Just lately, however, Popcorn Time has attracted the attention of copyright trolls, the anti-piracy enforcers that inhabit the very bottom of the rightsholder food chain.
Infamous U.S. studio Voltage Pictures recently began targeting Popcorn Time users who downloaded the movie Dallas Buyers Club and in recent weeks troubled piracy monetization outfit Rightscorp launched its own questionable anti-Popcorn service.
Now users of the software in Scandinavia are coming under fire, with hundreds of Danish Internet account holders being hit with cash demands after their connections were linked with infringements of the Michael Douglas movie ‘And So It Goes‘.

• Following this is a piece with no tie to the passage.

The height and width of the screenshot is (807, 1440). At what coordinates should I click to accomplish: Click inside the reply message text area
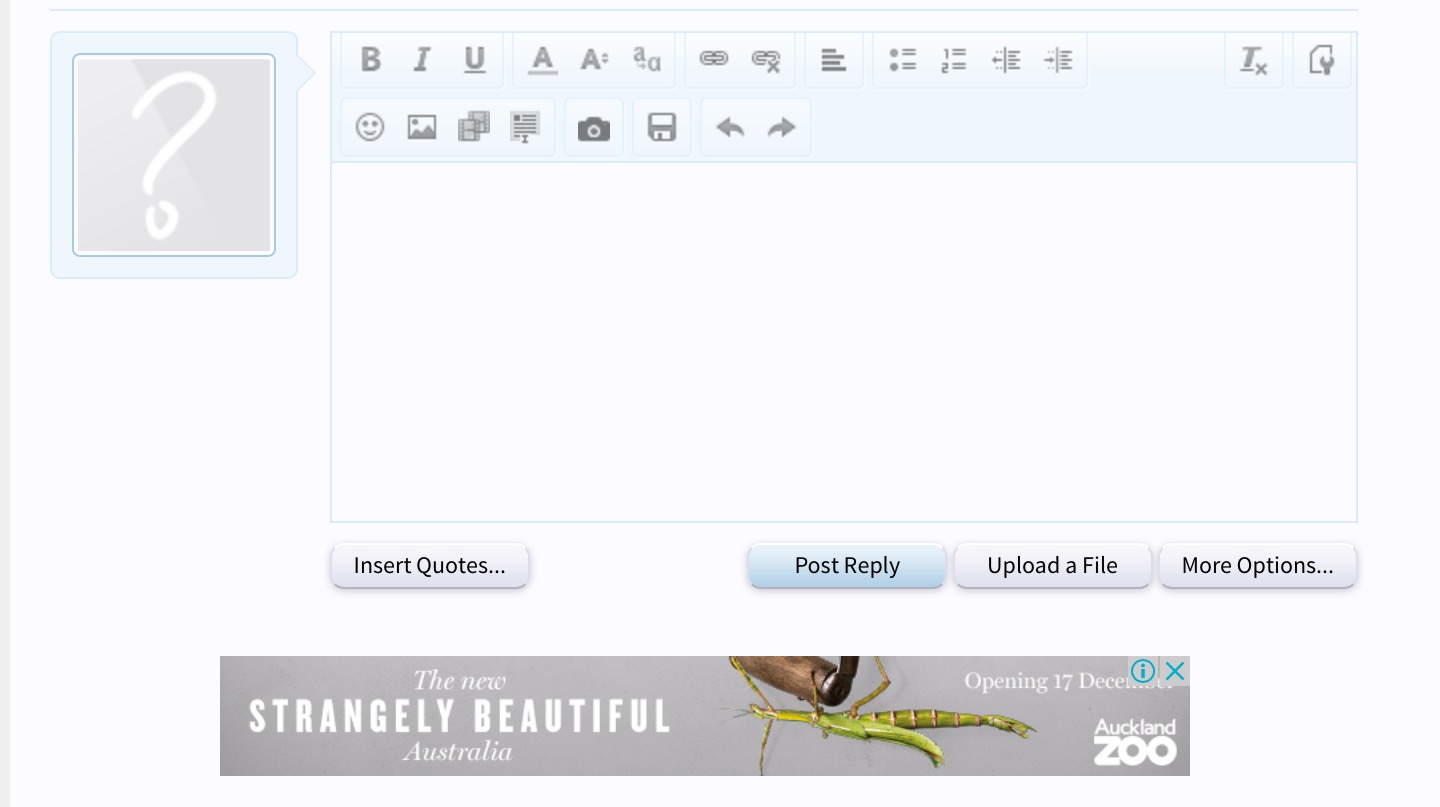[843, 340]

The demands for compensation are being issued by lawfirm Opus Law acting on behalf of the Denmark division of Scanbox Entertainment. They appear to average around $320, a much lower sum than is usually demanded in the United States, for example, but still a considerable amount for a single movie.
Of course, in the background of what is portrayed as a generous initial offer, trolls often indicate that worse could be round the corner if Internet users don’t agree to settle. This case is no different.
“It’s clear that we did not start the case with the intention of ending up in court, but at the same time it is also clear that when we are ultimately faced with a case where we can not agree [to settle], then we need to go to court,” Opus lawyer Niels Hald-Nielsen told DR.dk.
As the publication notes, there have been no file-sharing related civil actions in Denmark since 2011, which means there is no precedent to indicate what kind of punishment a court might settle on in such a case.
Nevertheless, Hald-Nielsen feels that the settlement offer is a generous one and even suggests that Popcorn Time users are more damaging than users of other file-sharing software.
“The reason why I think that the amount I suggest – [$320] – is reasonable, is that when you distribute a film through Popcorn Time, it goes out to a much wider circle of people and the harm is just so much bigger,” the lawyer says.
These legal threats come on the heels of other recent Popcorn Time related events in Denmark. In March a local producer threatened to target users of the software and during August two men running Popcorn Time information websites were arrested by police.